Text shown:
——————————
Understanding the Legal Jargon
As a nurse, your vocabulary centers around blood counts, syringe types, and vital signs. You should also know some key words related to medical malpractice:
  • Standard of Care – From a legal standpoint, the standard of care refers to what the majority of nurses would do when faced with the same circumstances that led to the claim of medical malpractice. For example, nurses monitoring a laboring patient would contact the attending physician immediately if they saw a rapid decline in fetal response on the monitors. If you fail to do that, then you have deviated from the accepted standard of care in that situation. It is not necessarily an action defined in a law book, but it is what is considered acceptable by the majority of the medical community. The patient can use other nurses as witnesses to prove how you did not meet the standard of care in their case.
  • Compensable Injury – A compensable injury is one that resulted in obvious losses to the patient. This could be in increased hospital or medical bills, loss of employment or even future employment. Simply put, the lawsuit cannot exist unless the patient can prove that they suffered some form of financial loss as a result of the injury.
  • Duty of Care – If you are named in a medical malpractice lawsuit, it is because at some point you were responsible for the care of that patient. This could be with direct contact, or indirect if you were responsible for overseeing inexperienced nurses at the time.
  • Negligence – An action (or lack of one) that leads to injury, disability, illness or death. In most cases, in order for negligence to exist, it must be proven that the defendant was aware of the possible risk associated with their actions.
Common Examples of Nurse Negligence
Any one of the following could be construed as negligence, and result in you being named in a medical malpractice action:
  • Failing to properly monitor a patient in your care
  • Not taking vital signs at the correct times
  • Forgetting to take an important vital sign
  • Failing to enter the nursing record onto a patient’s chart
  • Administering the wrong type or dose of medication
  • Giving medications at the wrong time
  • Not checking bed ridden patients for the presence of bed sores
  • Not responding quickly to a patient’s call button
  • Failing to report a symptom or complaint to the doctor
Your best defense is to always follow the accepted standards of care, and document all of your patient interactions. Charting is not only in place to monitor the condition of a patient, it is there to show proof of each action you have taken with a patient and why.

What Should You Do if Named in a Medical Malpractice Lawsuit?
Personal injury laws do vary slightly from state to state. If you are personally named in a lawsuit, whether solely or as a part of the facility you work in, you should contact an attorney right away. They will be able to help you sort out the specifics of the case in relation to the laws that govern your state.
The hospital or clinic that you work in will likely have nursing malpractice insurance to help cover any losses from a lawsuit, but this is not always enough. You could also protect yourself and career by purchasing an individual policy. Having individual nursing liability coverage will provide you with an attorney that works to protect your best interests, not those of the institution that employs you.
Nurses never mean to do any harm to a patient, but sometimes situations extend beyond our control. The best way to defend yourself in a medical malpractice suit is to always have documentation that you worked in the best interest of every patient, to the absolute best of your ability.
——————————
Stored records

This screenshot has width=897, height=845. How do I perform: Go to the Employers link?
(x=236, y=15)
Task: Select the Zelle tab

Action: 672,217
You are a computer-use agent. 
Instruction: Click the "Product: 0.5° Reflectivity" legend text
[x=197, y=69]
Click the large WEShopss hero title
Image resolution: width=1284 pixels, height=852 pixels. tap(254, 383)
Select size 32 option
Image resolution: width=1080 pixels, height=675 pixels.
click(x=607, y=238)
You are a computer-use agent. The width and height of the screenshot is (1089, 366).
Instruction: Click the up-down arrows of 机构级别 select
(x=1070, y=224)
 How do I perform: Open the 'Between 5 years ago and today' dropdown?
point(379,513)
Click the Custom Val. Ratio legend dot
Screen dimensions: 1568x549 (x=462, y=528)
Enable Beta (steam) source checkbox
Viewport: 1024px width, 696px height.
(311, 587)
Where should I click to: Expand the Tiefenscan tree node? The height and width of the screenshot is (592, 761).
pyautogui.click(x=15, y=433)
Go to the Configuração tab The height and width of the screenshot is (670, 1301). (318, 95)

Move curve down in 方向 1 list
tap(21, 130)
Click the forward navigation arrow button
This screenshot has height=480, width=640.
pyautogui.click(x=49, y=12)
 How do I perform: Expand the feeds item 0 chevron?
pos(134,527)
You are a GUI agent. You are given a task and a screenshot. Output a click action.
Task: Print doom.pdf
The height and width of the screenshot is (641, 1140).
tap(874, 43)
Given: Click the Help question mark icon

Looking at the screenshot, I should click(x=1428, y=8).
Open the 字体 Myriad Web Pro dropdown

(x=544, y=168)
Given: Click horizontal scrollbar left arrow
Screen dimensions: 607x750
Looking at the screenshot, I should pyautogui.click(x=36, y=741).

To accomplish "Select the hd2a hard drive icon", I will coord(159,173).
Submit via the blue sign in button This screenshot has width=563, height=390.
——————————
List the legal terms that the nursing malpractice text defines as key words for nurses to know. The records play no part in the work here.

Your solution:
Standard of Care
Compensable Injury
Duty of Care
Negligence